## Problem statement
Given the records below, the lines starting at the line with "Image resolution: width=1200" and ending at the line with "Given: Click the MLB logo image" should be output exactly, both end lines kept and pictures left out.

## Dataset content
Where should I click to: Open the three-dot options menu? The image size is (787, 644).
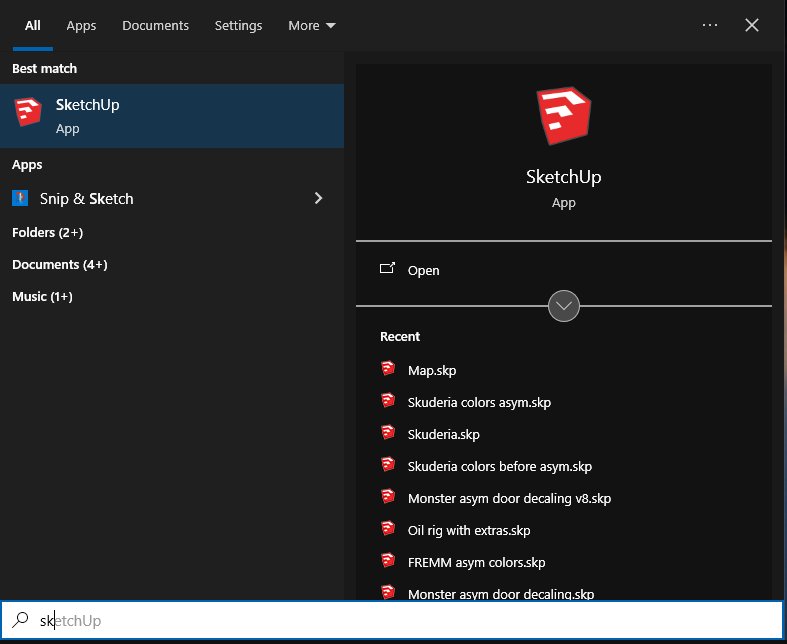[x=710, y=25]
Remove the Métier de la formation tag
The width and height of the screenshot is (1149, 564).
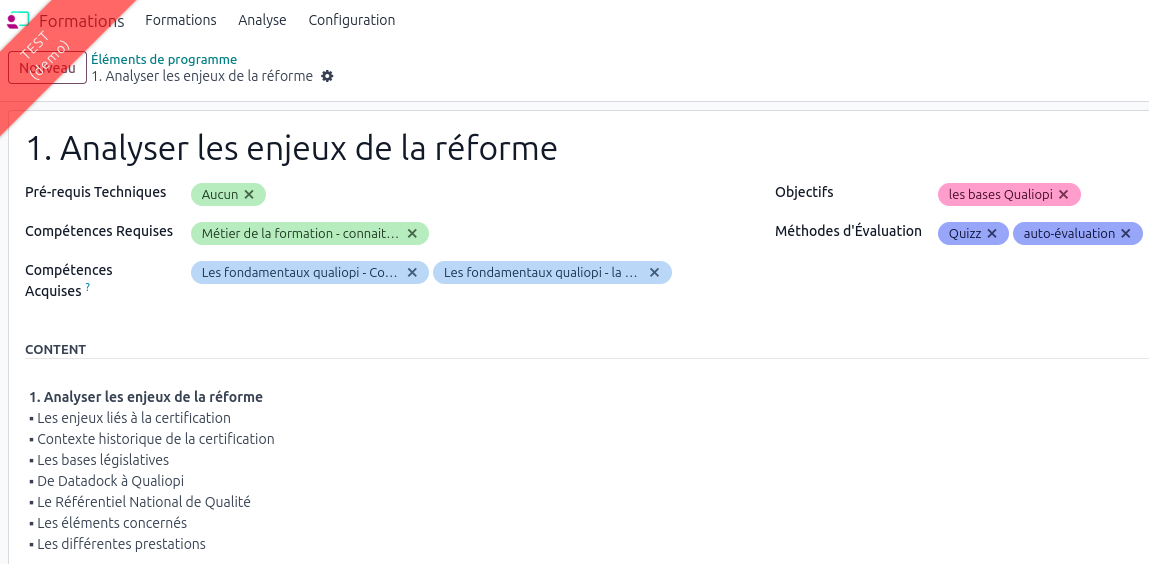[412, 234]
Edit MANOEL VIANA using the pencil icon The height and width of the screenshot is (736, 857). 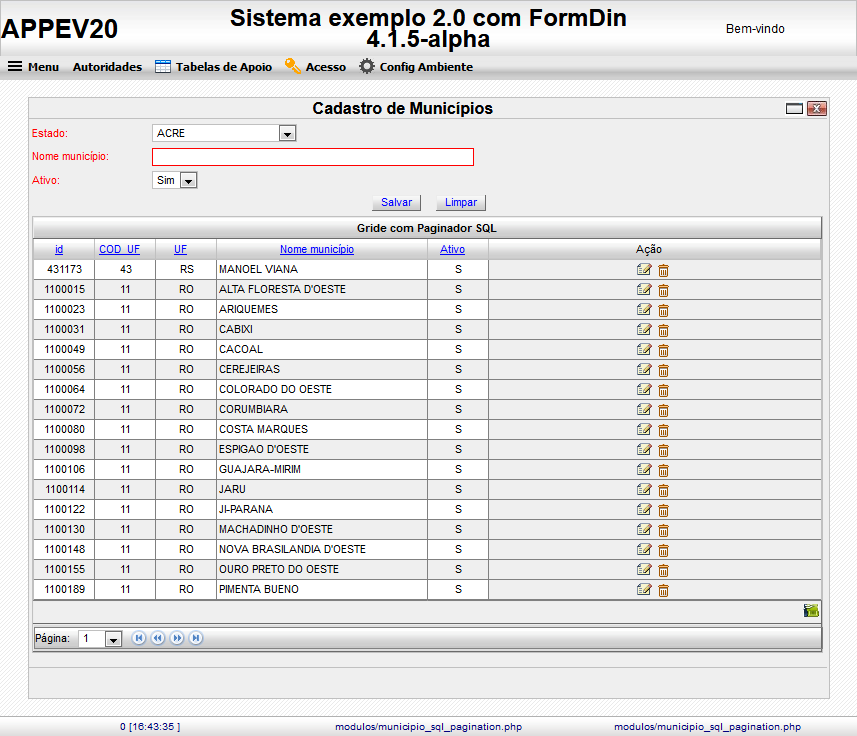645,269
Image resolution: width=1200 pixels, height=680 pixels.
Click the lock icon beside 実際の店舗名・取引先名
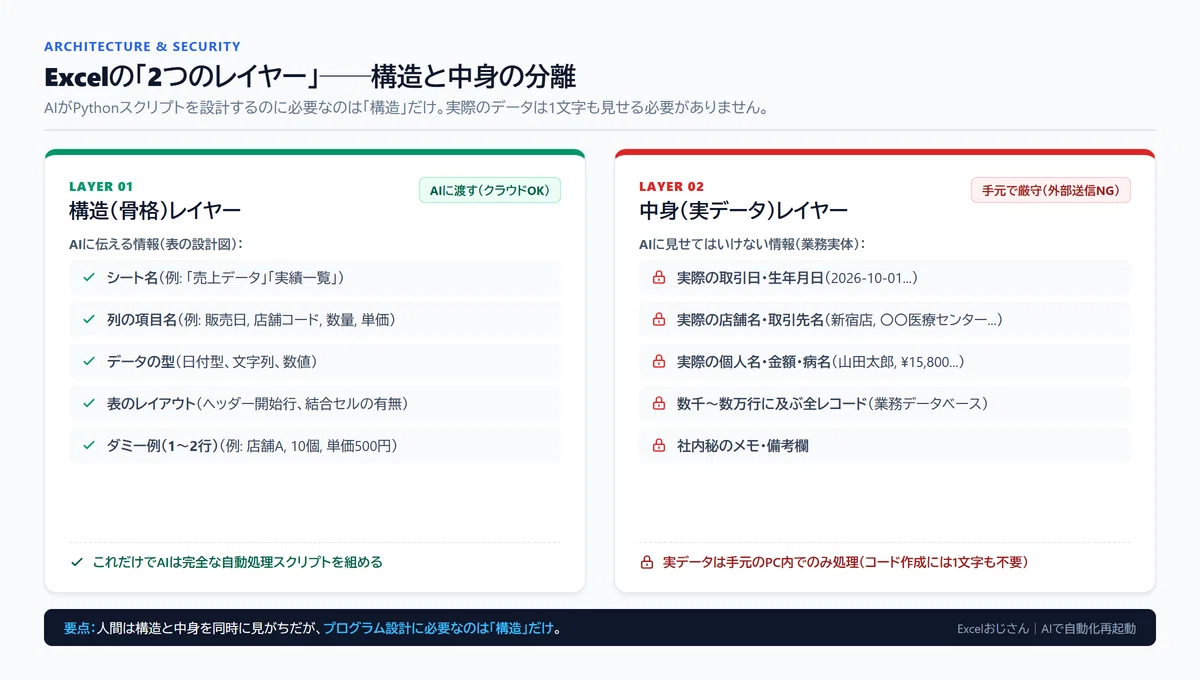point(659,319)
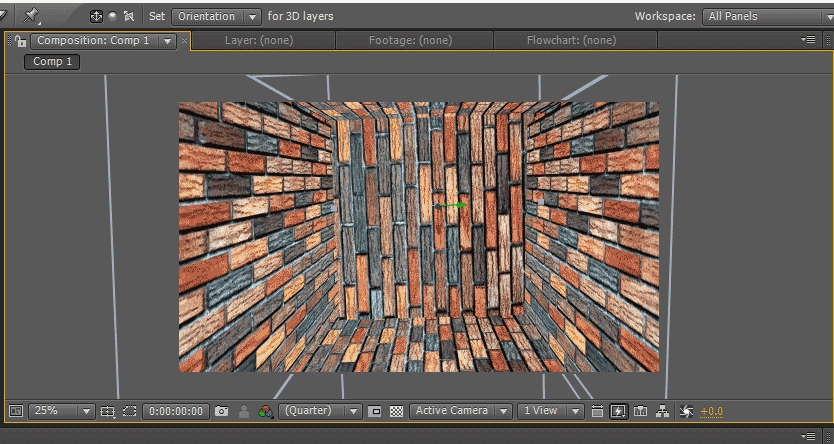Screen dimensions: 834x444
Task: Click the Timeline button icon
Action: click(x=640, y=411)
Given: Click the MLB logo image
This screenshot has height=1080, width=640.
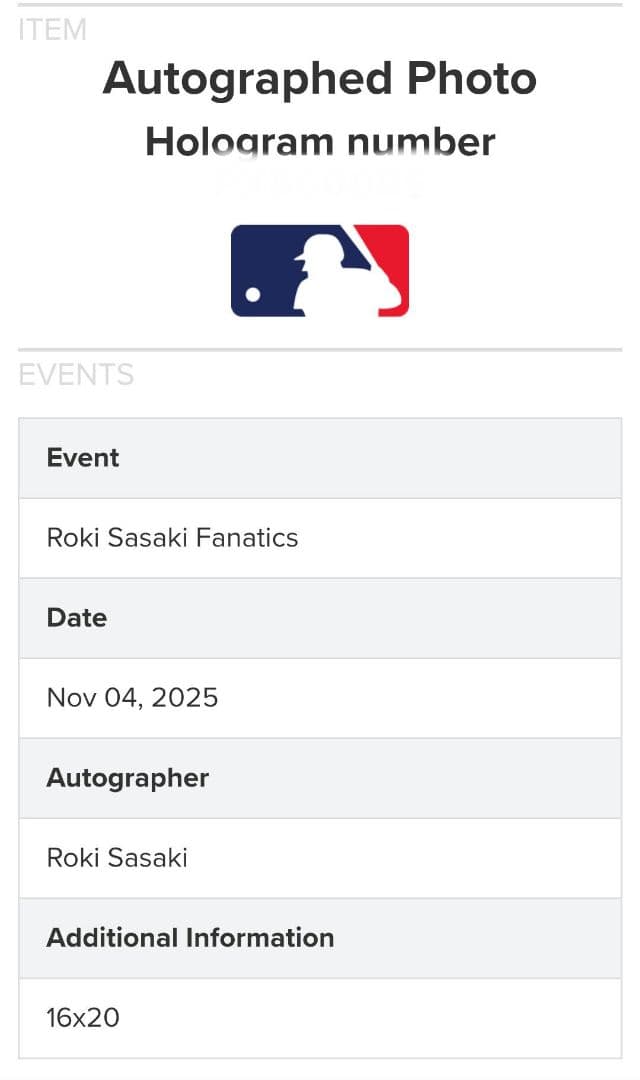Looking at the screenshot, I should (320, 271).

## Exercise result
Image resolution: width=1200 pixels, height=680 pixels.
Click the lock icon beside 実際の店舗名・取引先名
point(659,319)
Screen dimensions: 834x444
Task: Click the Timeline button icon
Action: click(x=640, y=411)
Given: Click the MLB logo image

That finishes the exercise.